Sunday 5 August 2012

Motivation and ramifications

Almost twenty years late, I watched Schindler's List last night. I wish I hadn't waited so long - there are so many powerful moments and ideas. One thing that fascinated me was motivation. I may have got it completely wrong, but Schindler seemed to change during the story. Initially motivated solely by the pursuit of money and pleasure, by the end of the story he had taken personal incredible risks to save the lives of people persecuted and tortured by the social group to which he belonged.

I'd love to find out what motivated Isabella to study medicine. Another Isabel, Isabel Hutton, took the same medical course as Isabella did a couple of years earlier and wrote a detailed account of it.
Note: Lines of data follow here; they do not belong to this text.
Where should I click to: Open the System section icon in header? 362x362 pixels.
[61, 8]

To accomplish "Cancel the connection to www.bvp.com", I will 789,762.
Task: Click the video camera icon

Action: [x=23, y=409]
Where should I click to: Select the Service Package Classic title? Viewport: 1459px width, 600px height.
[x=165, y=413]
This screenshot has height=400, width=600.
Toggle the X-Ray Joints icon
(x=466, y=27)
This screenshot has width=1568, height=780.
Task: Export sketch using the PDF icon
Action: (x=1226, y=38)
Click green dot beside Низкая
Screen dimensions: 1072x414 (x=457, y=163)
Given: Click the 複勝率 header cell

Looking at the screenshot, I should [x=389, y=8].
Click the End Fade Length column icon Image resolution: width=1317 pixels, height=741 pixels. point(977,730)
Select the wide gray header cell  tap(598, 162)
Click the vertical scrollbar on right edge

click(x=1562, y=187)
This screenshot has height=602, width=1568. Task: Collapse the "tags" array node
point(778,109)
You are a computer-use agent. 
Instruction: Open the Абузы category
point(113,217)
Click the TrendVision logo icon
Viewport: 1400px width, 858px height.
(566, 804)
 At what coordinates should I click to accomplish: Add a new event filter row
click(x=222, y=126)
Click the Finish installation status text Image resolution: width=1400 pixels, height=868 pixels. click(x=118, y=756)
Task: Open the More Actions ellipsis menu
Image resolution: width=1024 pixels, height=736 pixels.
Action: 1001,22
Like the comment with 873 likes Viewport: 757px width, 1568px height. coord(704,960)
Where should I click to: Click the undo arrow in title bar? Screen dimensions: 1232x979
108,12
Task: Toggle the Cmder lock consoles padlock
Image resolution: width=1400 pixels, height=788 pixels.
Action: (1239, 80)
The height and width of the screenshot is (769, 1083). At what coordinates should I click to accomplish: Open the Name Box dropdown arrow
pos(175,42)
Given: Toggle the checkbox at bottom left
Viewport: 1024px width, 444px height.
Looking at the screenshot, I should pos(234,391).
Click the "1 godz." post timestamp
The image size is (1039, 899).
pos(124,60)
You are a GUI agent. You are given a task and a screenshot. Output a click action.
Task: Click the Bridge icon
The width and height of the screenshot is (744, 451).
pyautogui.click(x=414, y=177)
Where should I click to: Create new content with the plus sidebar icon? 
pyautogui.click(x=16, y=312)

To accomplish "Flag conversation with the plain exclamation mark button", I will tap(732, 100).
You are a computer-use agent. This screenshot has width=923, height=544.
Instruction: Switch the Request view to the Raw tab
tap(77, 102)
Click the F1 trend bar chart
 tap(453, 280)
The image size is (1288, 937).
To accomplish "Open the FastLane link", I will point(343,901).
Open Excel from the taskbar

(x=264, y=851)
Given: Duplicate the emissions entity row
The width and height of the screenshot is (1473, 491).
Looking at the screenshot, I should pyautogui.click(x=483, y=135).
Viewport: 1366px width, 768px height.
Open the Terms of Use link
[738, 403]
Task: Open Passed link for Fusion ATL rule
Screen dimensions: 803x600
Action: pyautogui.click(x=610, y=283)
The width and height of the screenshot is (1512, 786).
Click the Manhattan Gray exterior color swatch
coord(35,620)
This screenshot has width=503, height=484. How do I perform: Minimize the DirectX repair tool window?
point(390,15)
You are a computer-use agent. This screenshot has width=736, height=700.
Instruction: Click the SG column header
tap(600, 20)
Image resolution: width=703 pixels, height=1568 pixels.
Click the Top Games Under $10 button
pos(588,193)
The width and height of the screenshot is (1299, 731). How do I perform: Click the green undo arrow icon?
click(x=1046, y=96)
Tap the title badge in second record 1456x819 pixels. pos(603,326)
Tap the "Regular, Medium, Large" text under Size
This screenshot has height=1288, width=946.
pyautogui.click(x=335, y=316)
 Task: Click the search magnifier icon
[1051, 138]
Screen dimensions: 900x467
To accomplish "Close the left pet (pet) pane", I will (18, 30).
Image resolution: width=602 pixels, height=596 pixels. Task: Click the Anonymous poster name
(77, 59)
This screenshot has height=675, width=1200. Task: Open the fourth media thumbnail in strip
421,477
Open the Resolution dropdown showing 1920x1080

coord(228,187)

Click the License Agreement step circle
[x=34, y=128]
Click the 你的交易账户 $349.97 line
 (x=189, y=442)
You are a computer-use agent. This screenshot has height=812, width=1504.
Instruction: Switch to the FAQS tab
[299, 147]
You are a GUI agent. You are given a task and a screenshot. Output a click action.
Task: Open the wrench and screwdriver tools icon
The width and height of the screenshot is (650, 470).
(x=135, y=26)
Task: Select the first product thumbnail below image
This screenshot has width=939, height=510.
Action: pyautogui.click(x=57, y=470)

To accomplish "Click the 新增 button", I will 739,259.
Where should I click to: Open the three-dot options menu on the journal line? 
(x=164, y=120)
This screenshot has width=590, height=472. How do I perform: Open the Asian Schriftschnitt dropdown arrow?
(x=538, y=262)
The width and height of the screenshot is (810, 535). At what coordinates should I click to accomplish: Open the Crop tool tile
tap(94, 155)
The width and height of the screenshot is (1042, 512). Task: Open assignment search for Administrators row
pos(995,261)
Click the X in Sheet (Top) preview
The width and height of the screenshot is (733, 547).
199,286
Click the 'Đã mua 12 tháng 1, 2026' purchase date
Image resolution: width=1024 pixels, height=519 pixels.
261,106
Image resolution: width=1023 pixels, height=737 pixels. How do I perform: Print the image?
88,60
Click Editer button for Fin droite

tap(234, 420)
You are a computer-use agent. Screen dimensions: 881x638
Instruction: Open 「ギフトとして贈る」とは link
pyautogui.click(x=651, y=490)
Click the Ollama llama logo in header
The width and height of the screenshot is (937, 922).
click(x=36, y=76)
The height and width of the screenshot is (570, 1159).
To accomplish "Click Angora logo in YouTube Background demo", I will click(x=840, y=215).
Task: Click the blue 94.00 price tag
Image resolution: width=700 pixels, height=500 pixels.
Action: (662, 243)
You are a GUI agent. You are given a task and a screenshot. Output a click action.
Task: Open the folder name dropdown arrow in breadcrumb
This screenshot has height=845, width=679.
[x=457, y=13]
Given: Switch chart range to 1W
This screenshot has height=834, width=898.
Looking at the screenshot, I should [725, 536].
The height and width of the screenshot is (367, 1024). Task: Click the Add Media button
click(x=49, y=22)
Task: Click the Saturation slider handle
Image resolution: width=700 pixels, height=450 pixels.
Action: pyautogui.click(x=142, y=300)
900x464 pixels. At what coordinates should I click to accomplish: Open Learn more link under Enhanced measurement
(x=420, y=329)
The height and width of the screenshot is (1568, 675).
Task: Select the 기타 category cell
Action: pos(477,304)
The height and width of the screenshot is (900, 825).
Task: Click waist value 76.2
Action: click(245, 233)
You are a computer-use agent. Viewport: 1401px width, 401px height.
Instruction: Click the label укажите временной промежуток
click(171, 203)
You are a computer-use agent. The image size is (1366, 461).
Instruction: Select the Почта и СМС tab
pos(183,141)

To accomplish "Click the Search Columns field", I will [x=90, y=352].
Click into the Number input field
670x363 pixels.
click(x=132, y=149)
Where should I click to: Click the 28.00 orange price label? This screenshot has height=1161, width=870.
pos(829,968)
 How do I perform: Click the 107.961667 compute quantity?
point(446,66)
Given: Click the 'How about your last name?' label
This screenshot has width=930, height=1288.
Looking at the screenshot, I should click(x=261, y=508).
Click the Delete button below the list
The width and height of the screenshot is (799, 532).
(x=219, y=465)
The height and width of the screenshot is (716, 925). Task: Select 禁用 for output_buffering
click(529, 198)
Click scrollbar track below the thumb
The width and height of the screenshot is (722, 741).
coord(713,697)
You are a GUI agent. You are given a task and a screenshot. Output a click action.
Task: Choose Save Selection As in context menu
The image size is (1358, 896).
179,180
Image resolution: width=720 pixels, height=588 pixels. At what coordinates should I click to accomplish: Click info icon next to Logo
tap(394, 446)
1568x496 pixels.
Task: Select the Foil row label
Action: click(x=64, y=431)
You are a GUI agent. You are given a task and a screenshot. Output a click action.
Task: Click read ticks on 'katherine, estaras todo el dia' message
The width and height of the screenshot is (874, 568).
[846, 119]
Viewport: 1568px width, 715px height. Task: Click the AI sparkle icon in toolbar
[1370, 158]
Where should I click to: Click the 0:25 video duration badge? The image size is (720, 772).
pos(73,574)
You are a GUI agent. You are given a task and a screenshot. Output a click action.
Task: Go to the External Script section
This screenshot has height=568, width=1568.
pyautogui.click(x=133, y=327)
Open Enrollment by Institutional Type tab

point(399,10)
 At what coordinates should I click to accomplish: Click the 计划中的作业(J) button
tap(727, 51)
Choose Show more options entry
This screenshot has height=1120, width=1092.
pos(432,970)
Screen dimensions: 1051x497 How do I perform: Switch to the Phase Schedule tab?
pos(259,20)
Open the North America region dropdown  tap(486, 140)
"It became tiresome," she wrote, "being asked by comparative strangers what made me decide to study medicine. To have enlightened them would have been to tell my life history, my ideals and my ambitions. At first I felt honour bound to try to explain what I hardly knew myself. ..... I learned to say flippantly, "To earn my living." This profoundly shocked but effectively silenced enquiries, for they seemed to want to hear something more revealing, romantic or hifalutin."

People had preconceived ideas of what might drive a young woman through years of study to becoming a doctor.



Like Schindler, this particular young lady did not meet those expectations.

She continues, "Practically all the women medical students of my time were prompted by a missionary spirit as well as a desire to succeed in their profession. Quite a number were the daughters of medical missionaries and had already dedicated themselves to the field; others - like myself - had realised the need for women doctors at home."

I wish there were more clues as to Isabella's drivers. And what were their consequences? Schindler's drivers led to the failure of his marriage and his businesses, but there were 6,000 descendants from the 'Schindler Jews' instead of nothing but names on memorials and Nazi death lists.